[BRANO DI PARTENZA]:
|---|

Dopo l’armistizio di Vignale, che decretava lo scioglimento della divisione lombarda senza offrire garanzie ai sudditi dell’imperatore d’Austria, Morosini appoggiò senza esitazioni la scelta di Manara di portare il proprio battaglione in soccorso della Repubblica Romana, assediata dalle milizie francesi comandate dal generale Nicolas-Charles-Victor Oudinot.

Alla madre Emilia, fortemente contraria all’intervento in favore di una «massa di ostinati utopisti incorreggibili» (Capasso, 1914, p. 202), Morosini rispose da Roma il 1° maggio 1849 con le seguenti parole: «Del resto ora si tratta di difendere una città italiana da un’invasione straniera qualunque, si tratta dell’onore delle armi italiane così vilipeso, si tratta di agire in conformità alla riconoscenza che noi dobbiamo alla nazione Romana, che ci accolse così splendidamente...Della Repubblica non me ne importa un fico, ma dell’Italia e del suo onore penso diversamente. Credetelo, se foste qui, capireste che il nostro posto è in Roma e ci applaudireste» (ibid., pp. 204 s.).

|---|

[DATI MOSTRATI]:

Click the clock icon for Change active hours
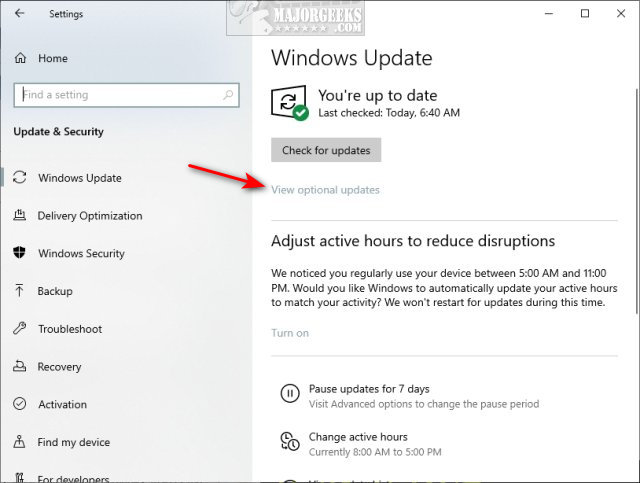Viewport: 640px width, 483px height. (290, 441)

|---|

[ISTRUZIONE]: Continua il brano su Morosini e la difesa di Roma, riprendendo subito dopo la sua ultima frase. Per svolgere il compito non è necessario consultare i dati.

[RISPOSTA]:
Promosso tenente e distintosi nella campagna contro l’esercito napoletano (in particolare nello scontro di Rocca d’Arce del 27 maggio 1849), Morosini combattè valorosamente nella sanguinosa e decisiva giornata del 3 giugno 1849, nella quale, durante uno dei ripetuti assalti alla posizione di villa Corsini, vide cadere al proprio fianco Enrico Dandolo. Sebbene Emilio Dandolo e Manara avessero cercato nei giorni successivi di esporlo il meno possibile ai pericoli, Morosini, divenuto comandante interinale della 2a compagnia, dovette affrontare nella notte fra il 29 e il 30 giugno presso il bastione del Merluzzo un soverchiante attacco francese: gravemente ferito e fatto prigioniero, si spense all’alba del 1° luglio 1849. La salma fu tumulata a Roma nella cappella dei Cento Preti della chiesa di S. Francesco a ponte Sisto, ove erano già quelle di Manara, caduto il 30 giugno a villa Spada, e di Enrico Dandolo.

In seguito, alcuni commilitoni curarono il trasporto delle salme dei tre patrioti fino a Vezia, ove quelle di Morosini e di Enrico Dandolo poterono essere deposte in una cappella del giardino di villa Morosini. Alcuni anni più tardi Emilia Morosini de Zeltner trascrisse in un volume denominato Lettere dei ragazzi (non destinato alla pubblicazione) tutte le missive che dall’autunno 1847 al giugno 1849 erano state indirizzate a lei, al marito e alle cinque figlie da Emilio, dai fratelli Dandolo e da Manara.